Why Toronto's two Places should merge and how to unite them into one place

Ontario Place and Exhibition Place. Image via Google Maps.

There’s something we’re not saying when we talk about revitalizing Ontario Place and Exhibition Place. THEY ARE THE SAME PLACE.

In recent re-development studies, including the one for Ontario Place the province just endorsed, both Places have noted that more integration and co-operation with their neighbour is something to consider, but I’d argue that combining the two entities into one organization is essential to the future success of this massive plot of urban lakefront property. An investment in one place (say, building transit) is an investment in the other place.
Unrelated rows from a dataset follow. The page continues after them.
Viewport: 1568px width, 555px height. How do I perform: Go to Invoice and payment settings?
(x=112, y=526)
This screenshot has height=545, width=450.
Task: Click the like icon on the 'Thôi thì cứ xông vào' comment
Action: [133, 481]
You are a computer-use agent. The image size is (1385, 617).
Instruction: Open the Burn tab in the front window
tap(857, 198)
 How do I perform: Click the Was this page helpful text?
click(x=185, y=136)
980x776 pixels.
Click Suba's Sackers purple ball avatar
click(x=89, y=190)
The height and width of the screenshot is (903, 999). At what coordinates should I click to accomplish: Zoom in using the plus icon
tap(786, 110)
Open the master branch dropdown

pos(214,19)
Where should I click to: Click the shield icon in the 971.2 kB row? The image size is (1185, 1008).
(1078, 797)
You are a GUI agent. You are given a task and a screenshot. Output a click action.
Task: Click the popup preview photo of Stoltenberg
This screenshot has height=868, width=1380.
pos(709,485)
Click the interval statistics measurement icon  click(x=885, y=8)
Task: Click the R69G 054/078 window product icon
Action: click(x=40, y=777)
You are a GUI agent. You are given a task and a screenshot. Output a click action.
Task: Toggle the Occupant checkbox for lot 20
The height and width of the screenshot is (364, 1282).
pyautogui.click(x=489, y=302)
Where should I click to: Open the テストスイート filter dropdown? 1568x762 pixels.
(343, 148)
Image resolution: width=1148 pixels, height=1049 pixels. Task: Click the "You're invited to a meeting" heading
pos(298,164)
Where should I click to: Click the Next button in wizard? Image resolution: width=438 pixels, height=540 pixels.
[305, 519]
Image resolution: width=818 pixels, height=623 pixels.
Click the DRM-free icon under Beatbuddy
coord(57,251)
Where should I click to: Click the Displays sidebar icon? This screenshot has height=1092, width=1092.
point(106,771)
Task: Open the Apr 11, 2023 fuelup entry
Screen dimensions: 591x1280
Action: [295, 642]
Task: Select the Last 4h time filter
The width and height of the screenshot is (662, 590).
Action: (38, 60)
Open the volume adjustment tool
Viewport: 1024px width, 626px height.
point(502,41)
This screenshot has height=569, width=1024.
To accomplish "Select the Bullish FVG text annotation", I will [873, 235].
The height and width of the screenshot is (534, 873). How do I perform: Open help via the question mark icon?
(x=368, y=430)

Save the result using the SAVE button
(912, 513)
To more effectively attract public investment in their restorations, Ontario Place and Exhibition Place should merge into a single organization.

You could call it Ontario Exhibition Place. Or Place Place. Or something much catchier. (It must be something civic though, let the corporate name buyers get the individual venues, but the whole place belongs the people.)

With one governing body instead of two, the Places could share maintenance costs and offer a wider range of venue rental options to generate revenue. More importantly it would become the defacto destination for large-scale events in the city, become a landmark for tourists and source of civic pride for locals.

“Where should I bring the family when we come to Toronto?”

“Head down to Place Place. They’ve got everything down there!”

“Check out the awesome line-up for *insert festival here* in Toronto! Where’s all this fun stuff going down?”

“Place Place! Where else?”

Corny dialogue aside, this giant chunk of land can be where Toronto hosts really big, special stuff. Planning and facilitating that stuff can be bureaucratically, financially and psychologically streamlined if we merge the Places into one Place.

Each Place has a lot of good plans already in the works when it comes to how individual pieces of land should be used, but a big picture unification vision is missing.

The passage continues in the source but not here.